2018年,在一些重要技术会议上(包括IEDM和有关VLSI技术的研讨会),格芯展示了其eMRAM能够耐受芯片封装中使用的回流焊步骤,这使得他们能够在封装回流焊步骤之前对微控制器(MCU)进行编程。260摄氏度下五次回流焊五分钟的JEDEC标准经过了封装级测试的验证。

提高可靠性

在2019 IEDM大会上,格芯展示了来自所有标准可靠性测试和抗磁性测试的eMRAM封装级可靠性数据,从而证明我们在eMRAM技术领域具备竞争力。

Naik表示:“在这次IEDM大会上,我们展示了我们的技术可以随时用于生产,适合各种工业级应用,包括可穿戴设备、物联网(IoT)及其他诸多应用。格芯在40nm和28nm MRAM产品方面具有丰富的生产经验,这种经验一直延伸到eMRAM市场。”

格芯工程师在不断优化磁隧道结(MTJ)单元,包括沉积和蚀刻。Naik表示:“过去一年中,我们在MTJ堆叠和蚀刻以及集成工艺方面都有所改进,以提升持久性,实现更高的开关效率。我们将产品良率提升到90%以上的水平。”

节省能耗

Tom Coughlin是一位存储器和存储技术咨询师,担任年度闪存峰会的主席长达10年,他表示eMRAM“为边缘或端点的嵌入式产品带来了诸多可能性,特别是那些对功耗敏感的产品。”
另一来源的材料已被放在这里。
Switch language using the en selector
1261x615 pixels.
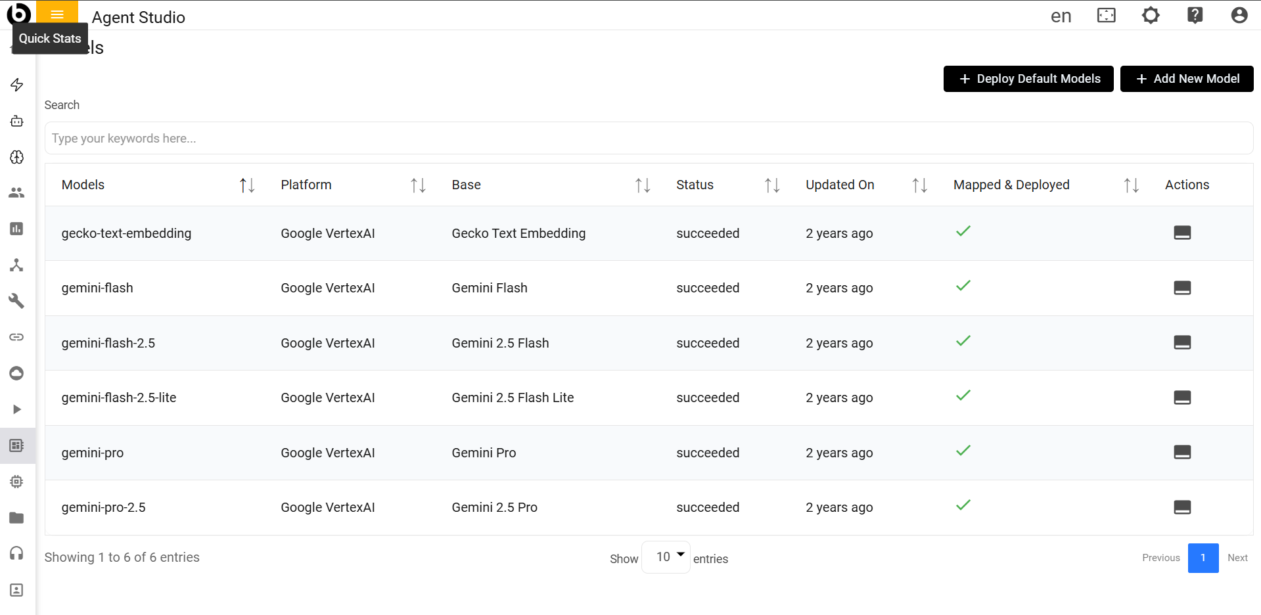[1061, 16]
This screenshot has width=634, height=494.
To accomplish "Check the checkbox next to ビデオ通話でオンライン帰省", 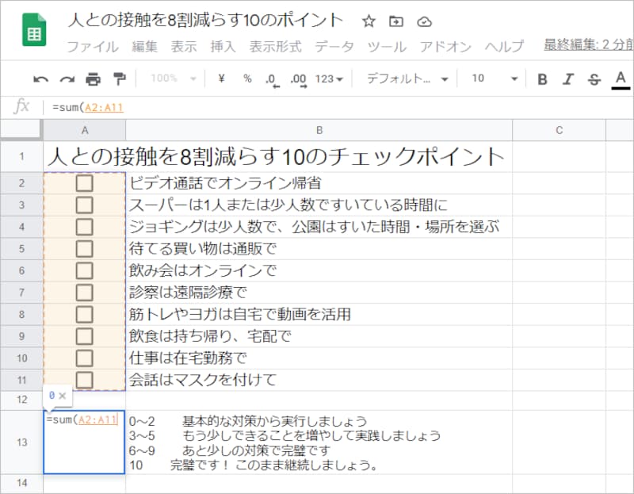I will [85, 183].
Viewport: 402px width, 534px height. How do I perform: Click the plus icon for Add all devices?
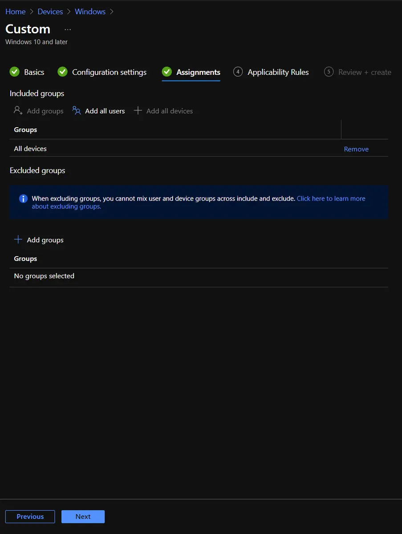(x=138, y=111)
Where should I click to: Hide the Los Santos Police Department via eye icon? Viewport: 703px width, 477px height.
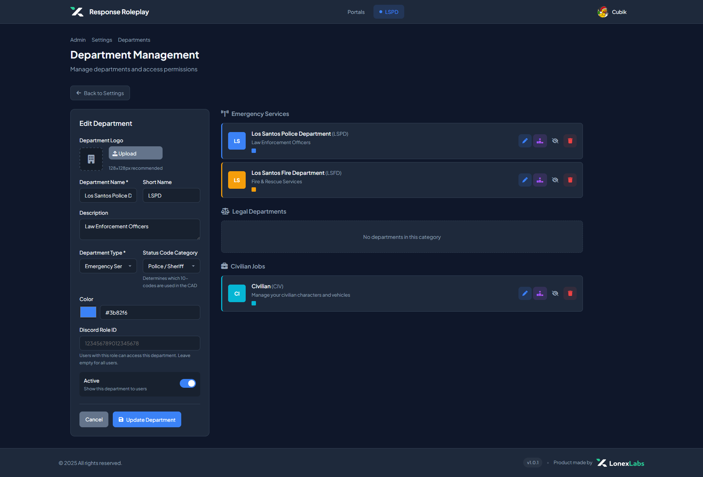tap(555, 141)
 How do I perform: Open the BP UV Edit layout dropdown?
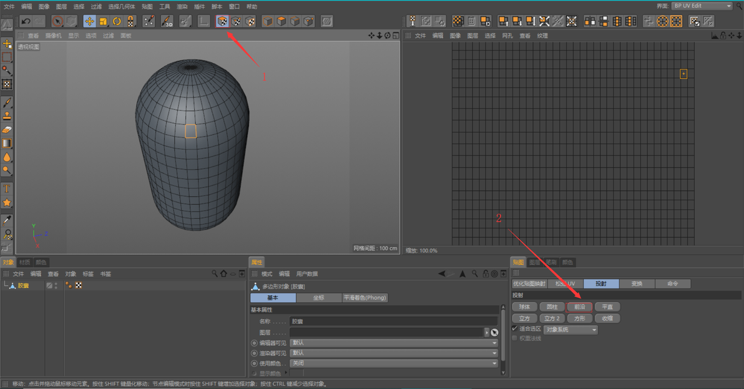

Coughlin认为,eMRAM等新兴技术的市场必将迎来一次腾飞。他说:“持久性网络的发展空间巨大,包括工厂4.0,它将智能设备与人工智能相结合,打造更高效的工厂。此外,农业也可能是一个庞大的市场,更多的农场主在农田中放置高效的无线智能传感器。对于医疗保健应用,则需要更高效地使用电能。很多市场都将推动这种需求。另外,还有一些我们尚未想到的用途,包括很多消费型应用,快速高能效存储器的新用途才刚刚起步,我们迄今还没有认识到它们的潜能。”

Naik表示,格芯正在稳步推进eMRAM的应用,首先专注于物联网和工业用途,然后是汽车级eMRAM — 在此类应用中,温度挑战更加严峻,自动驾驶的数据需求离不开高密度的片上存储器 — 然后才是使用MRAM作为四级缓存,取代处理器上的部分SRAM。

还有另一个非常庞大的市场,即计算存储一体化(PIM),我们在2019 IEDM大会上经常对这项技术展开讨论。PIM在人工智能(AI)计算中使用某种形式的新兴存储器。MRAM或其他存储器类型,例如阻性RAM或相变RAM,可以充当边缘设备中的本地处理元件。Naik表示:“考虑到MRAM具备诸多优良性能,例如快速写入、高耐久性、高密度和低功耗,MRAM相比于其他NVM拥有独特优势,在面向人工智能应用的PIM计算方面潜力巨大。”

计算存储一体化

Coughlin认同PIM技术具备的潜力。他说:“计算存储一体化可以在任何应用中发挥更大作用,而将人工智能应用放在其他位置运行。我们可以在其他地方进行数据训练,而将一些学习功能放在设备上。至少,计算存储一体化可以在本地运行模型,而不是在数据中心运行。”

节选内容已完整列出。